Continuing evolution of diagnostic tools

This ongoing focus has led to the development of two different antibody tests to evaluate PD-L1 protein expression in tumour cells and immune cells. Regulatory authorities have already approved these tests for specific types of bladder and lung cancer in some countries, and Roche is exploring their use in more than 20 cancer types.

Innovative technologies and tests help oncologists better understand the role that the body’s immune system plays in the fight against cancer. Among them are tests enabling the simultaneous detection of several different biomarkers on the same microscope slide. Leveraging a technology called multiplexing, these tests show on a cellular level how each patient is reacting to their cancer.

“The goal is to easily and reliably detect multiple markers on a single slide.

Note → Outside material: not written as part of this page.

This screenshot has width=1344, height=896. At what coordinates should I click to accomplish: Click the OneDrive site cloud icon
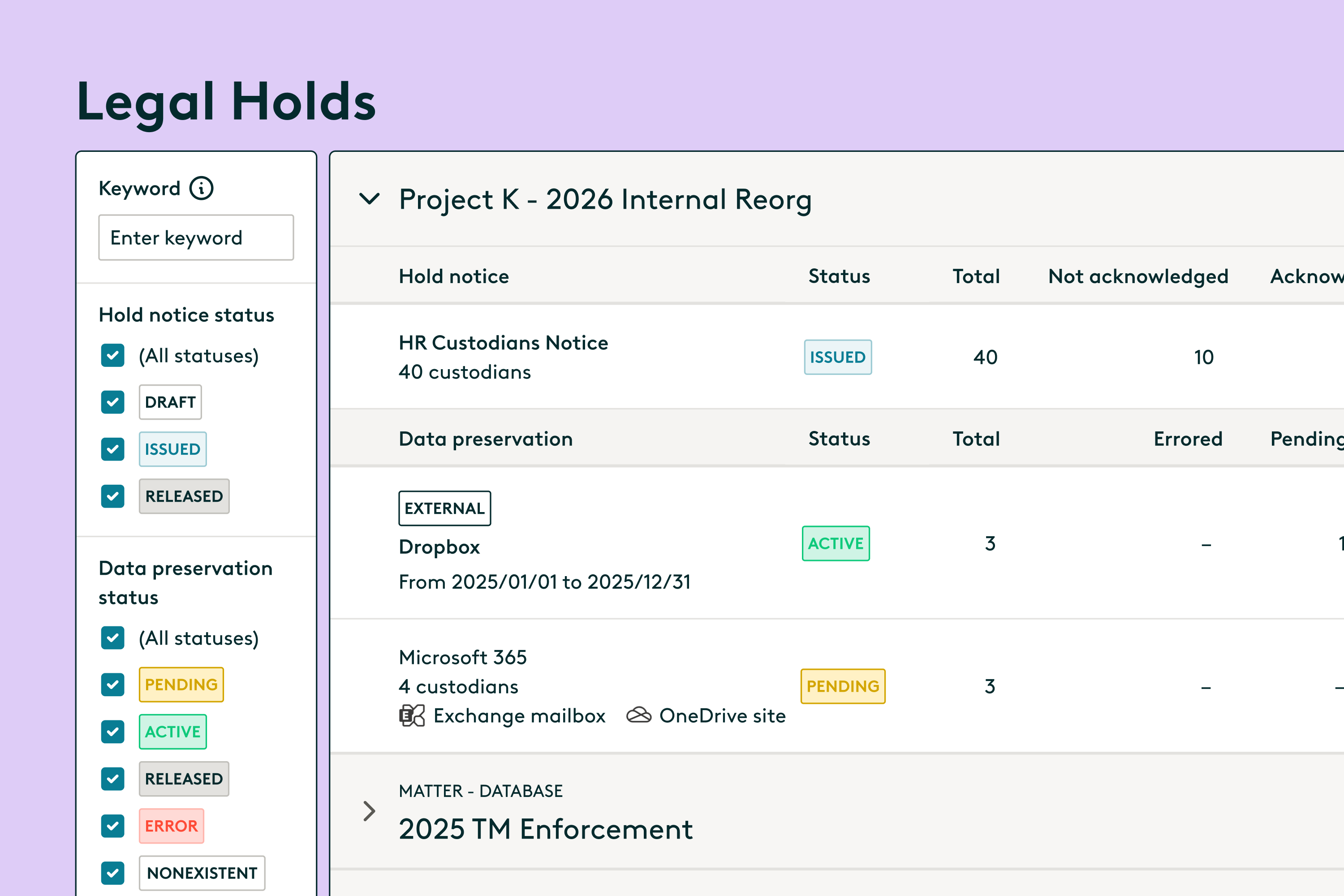(x=638, y=715)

This will enable better understanding of the tumour microenvironment ‘battlefield’ and aid in identification of critical biomarkers that are driving the immune response,” says Lidija Pestic-Dragovich, Senior Director, Roche Pharma Alliance & Pharma Services.

Lidija adds: “When multiplex technology and sophisticated software algorithms are combined, you have a better understanding of tumour biology. And this greater understanding helps physicians find the best treatment for each individual patient. That’s why multiplex technology is so important to the future of cancer testing.”

This means that patients and physicians have powerful new weapons against cancer both in the laboratory and within the patients’ own bodies.3 With this rapid revolution in diagnostic tools and treatment, a promising chapter in the immunotherapy story is now unfolding.


  1. Chen DS, et al. Clin Cancer Res. 2012. 18:6580-6587
  2. Rosenberg JE, Hoffman-Censits J, Powles T, et al. Atezolizumab in patients with locally advanced and metastatic urothelial carcinoma who have progressed following treatment with platinum-based chemotherapy: a single-arm, multicentre, phase 2 trial. Lancet 2016; 387:1909-1920.